As I return to school this fall and see the faces of so many new students, freshmen to graduates, I notice that panicked look of “what have I gotten myself into?" and "what if I make mistakes? If I don’t cut it...” Fortunately, Eastman has an incredibly supportive system, a terrific orientation and appropriate stepping-stones to guide students to the appropriate tools and people. None-the-less, the fear, especially in such a competitive field, can be overwhelming. So, how do you put failure into perspective and move on?
In May of 2014, the art-focused entrepreneurial website Profitalist posted an article on just that.

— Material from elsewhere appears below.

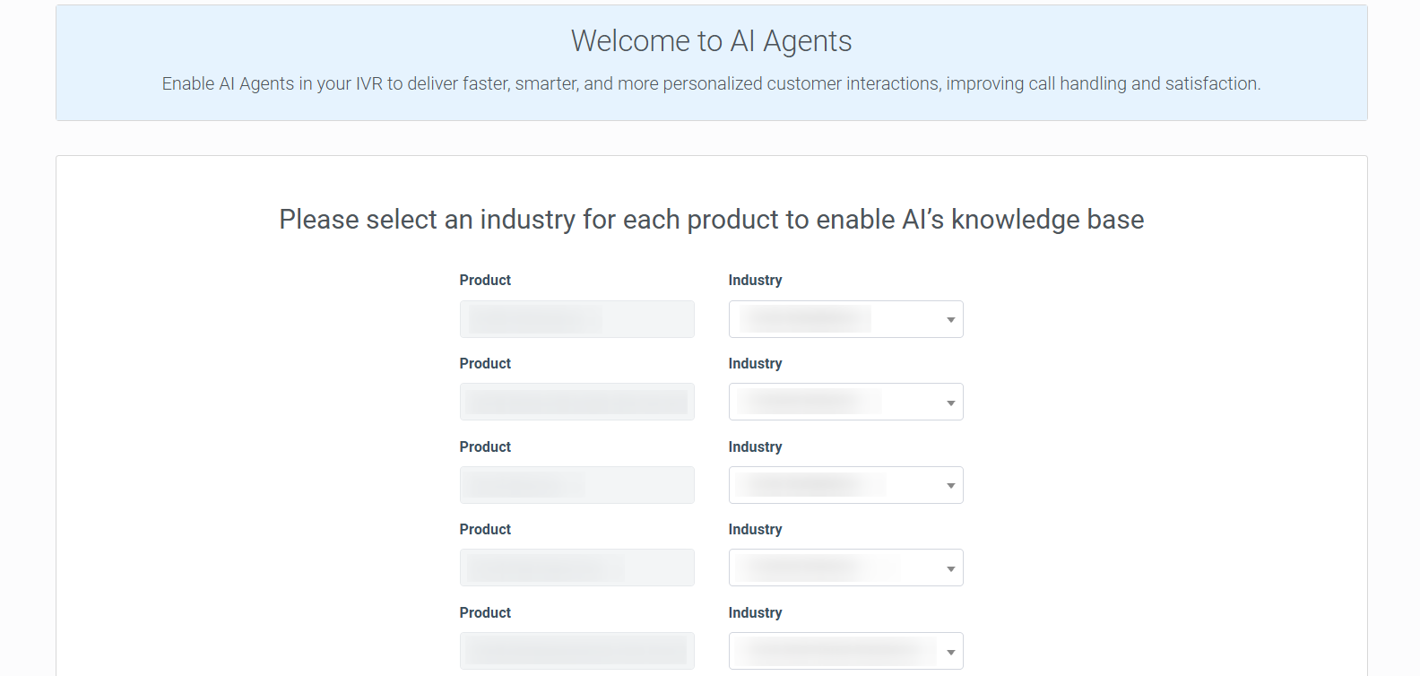The height and width of the screenshot is (676, 1420).
Task: Open the third Industry select box
Action: coord(845,485)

Olivia Gregory's How to Fail Forward, offers some insights and ideas on how to “turn individual failures into life lessons leading to future success.” I don’t think I’ve ever seen a more reasoned and helpful approach to putting failure into perspective - ”failure can be one of our greatest catalysts to success.”

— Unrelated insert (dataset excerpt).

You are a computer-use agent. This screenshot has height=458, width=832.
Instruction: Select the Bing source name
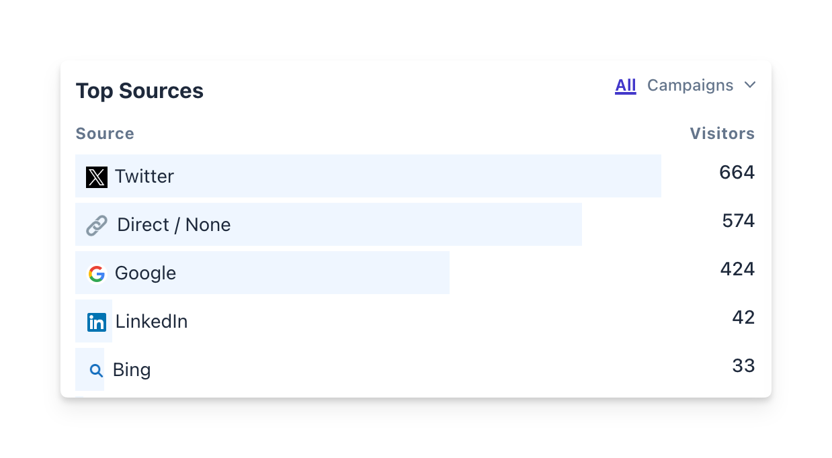(132, 370)
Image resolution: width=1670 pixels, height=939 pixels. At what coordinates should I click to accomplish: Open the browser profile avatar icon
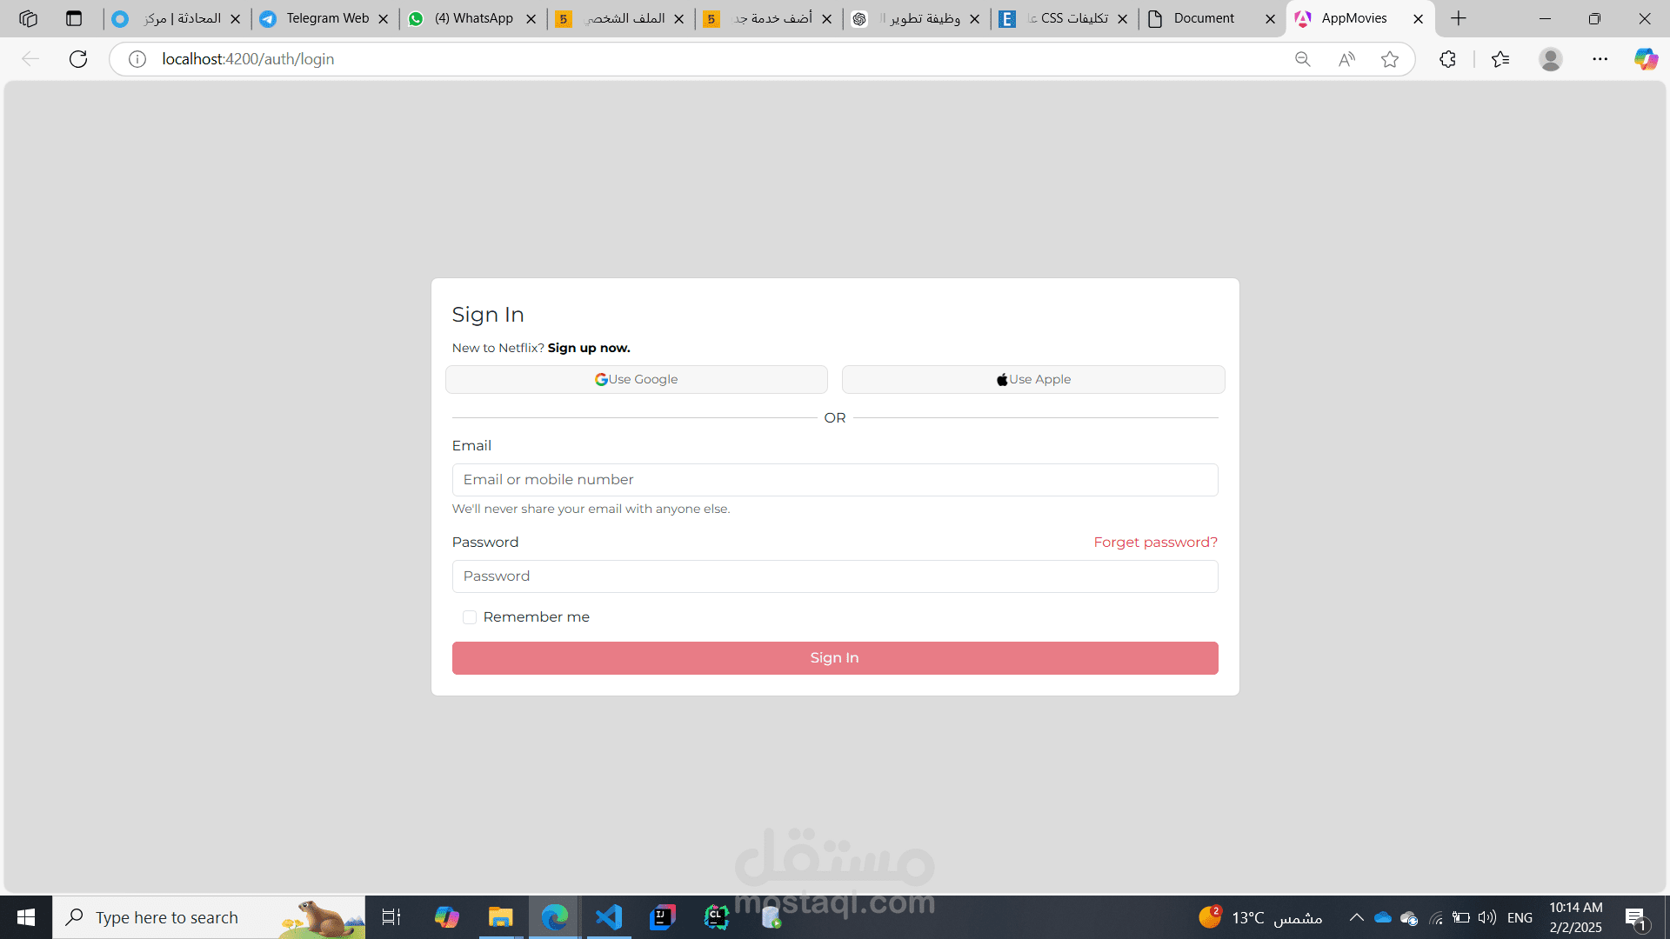1550,59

"1. Acknowledge that failure is going to happen sometimes. This acknowledgement is not a justification for laziness or for giving up. But simply acknowledging that failure will occur at some point in our lives frees us to live with more abandon—an attitude that often leads to greater success in many ways.
2. Recognize that failure can be the best teacher. I know this from my own life, and I see it played out in the lives of my children. How do we best learn things? By experiencing them, of course. My son’s poor grades on a report card can urge him to do better (especially if I stay out of the way!) in the same way a failed business idea can prompt me to rethink how I want to do things in the future. Our own failures bring much, much more clarity to the situations we face than any amount of advice from someone else.

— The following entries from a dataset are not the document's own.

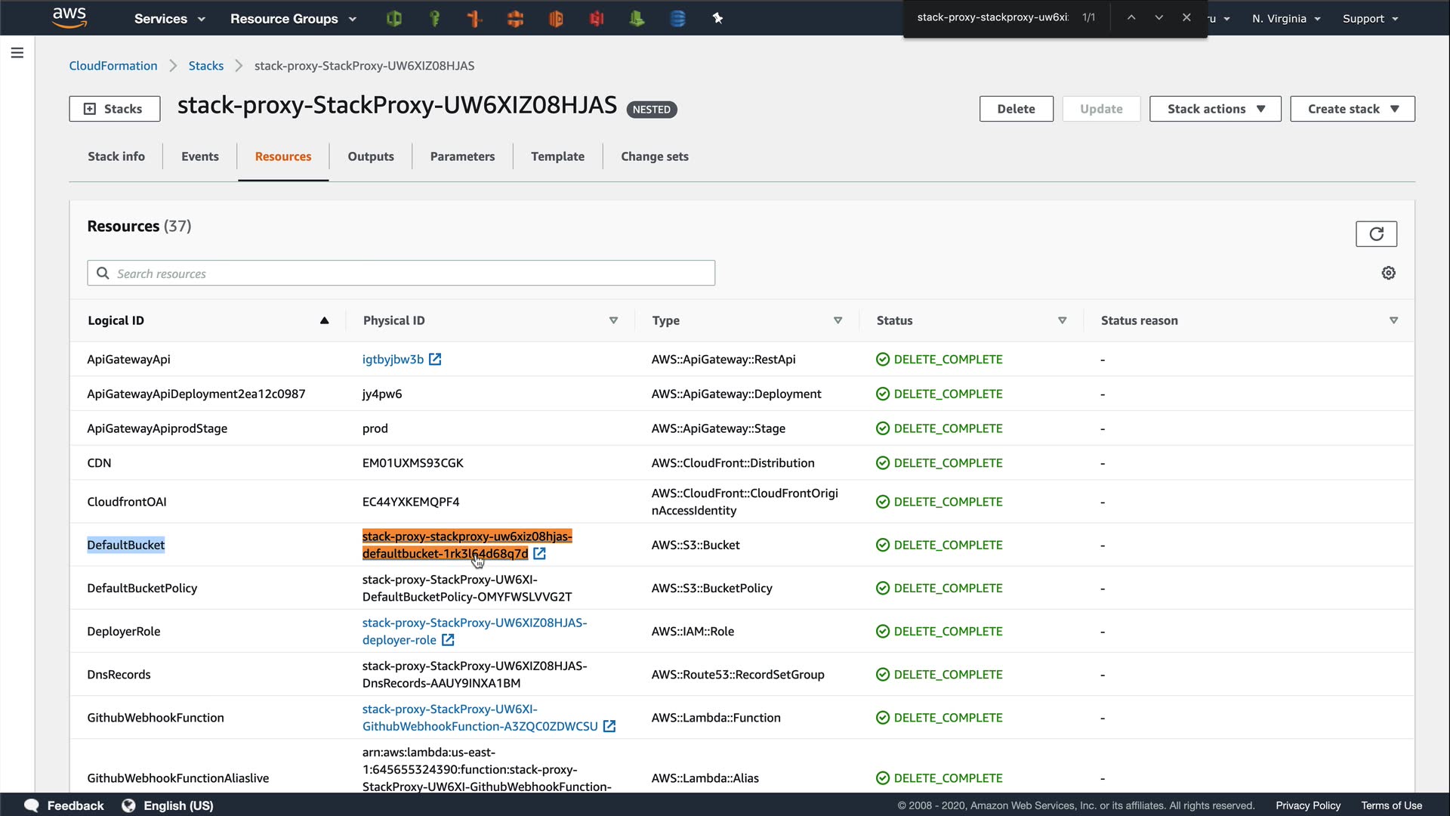The width and height of the screenshot is (1450, 816).
Task: Go to AWS home via logo
Action: pos(69,17)
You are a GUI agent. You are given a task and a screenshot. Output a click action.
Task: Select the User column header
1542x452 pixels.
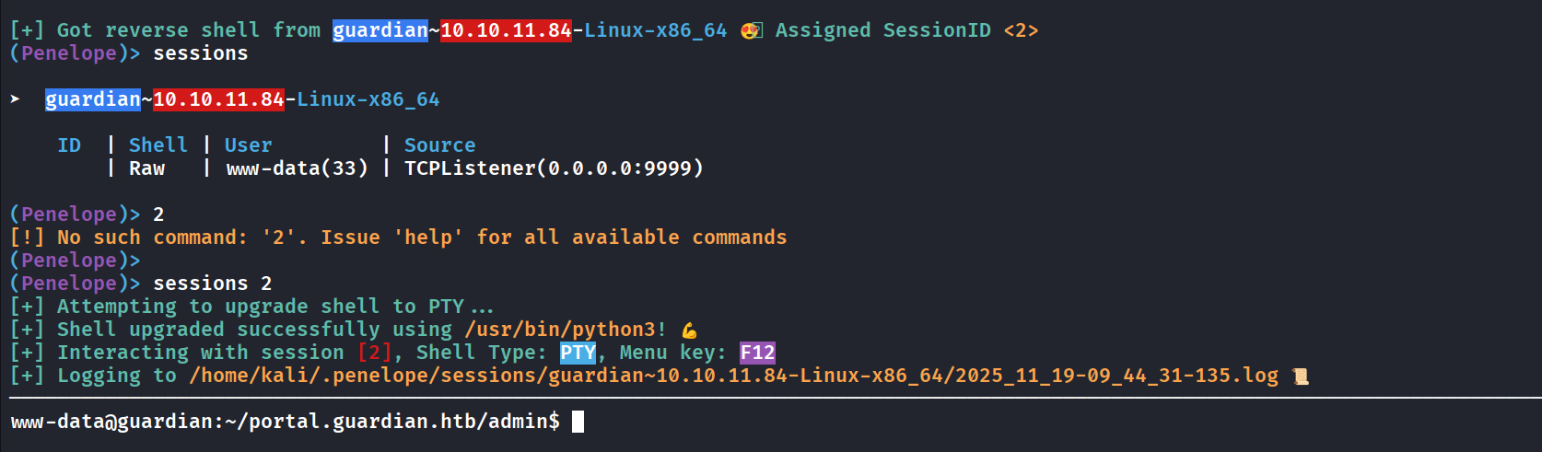coord(248,145)
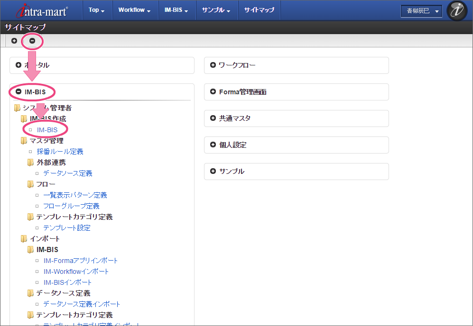Open the 採番ルール定義 link
Viewport: 473px width, 326px height.
click(60, 152)
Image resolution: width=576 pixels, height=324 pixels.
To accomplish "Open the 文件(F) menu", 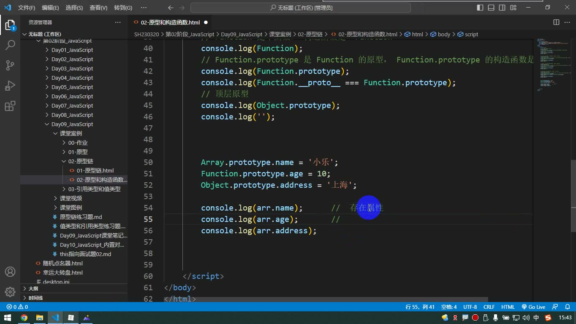I will [27, 8].
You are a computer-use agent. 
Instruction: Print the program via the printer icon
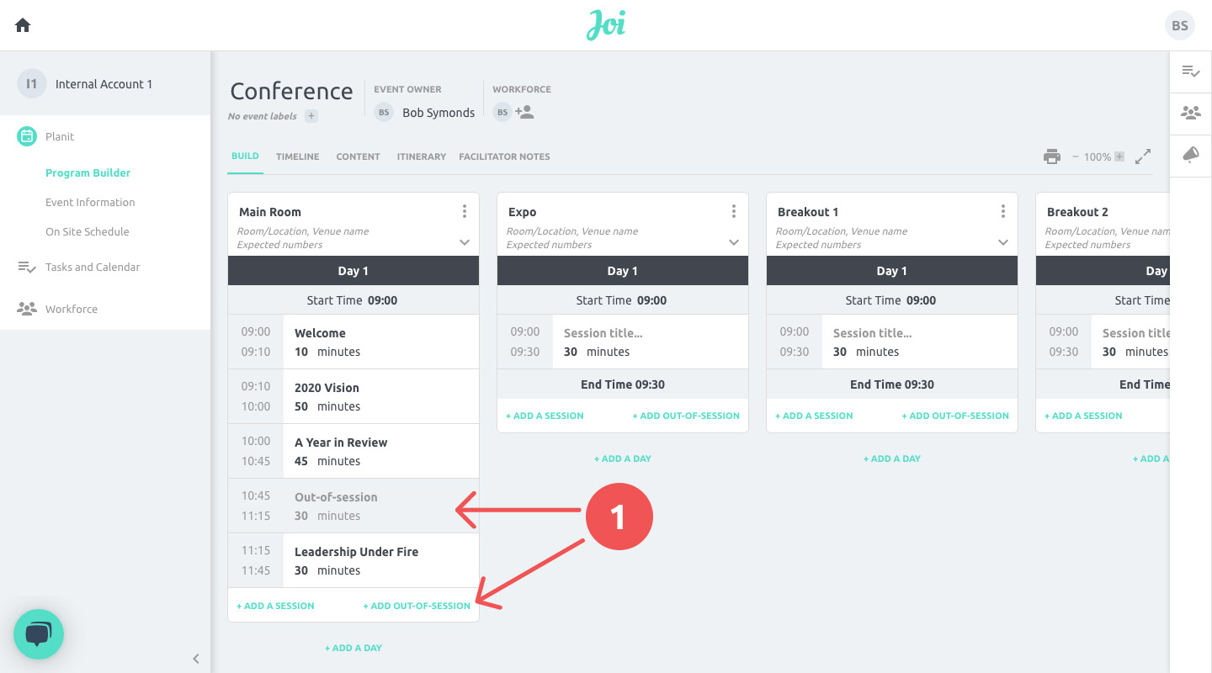[x=1052, y=156]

3. Believe that identity is not defined by failure. I believe this is one reason why I shied away from failure so much in my younger years. I falsely believed that, if I failed, I was then a FAILURE. This faulty logic did me much harm then and still haunts me today as an adult. Our identities as entrepreneurs are not defined by whether or not we succeed at particular tasks. Failure can teach us and guide us, but it cannot define us.
Making your mistakes work for you requires a shift in perspective, but it is a shift that is well worth the effort. Here are some questions you can ask yourself the next time you miss the mark:
What decisions led me to this moment?
Are there any things I would do differently, knowing what I know now?
How can I use this in the future to make my life better?
Embrace your failures. Sometimes they’re exactly what you need for success."
Now I don’t believe for a minute that these concepts will take the sting out, nothing will, but I do think they offer sound suggestions as to how to cope, put failure into perspective, and move forward. It is mindset that is crucial to the proverbial brushing yourself off and getting back on the horse again.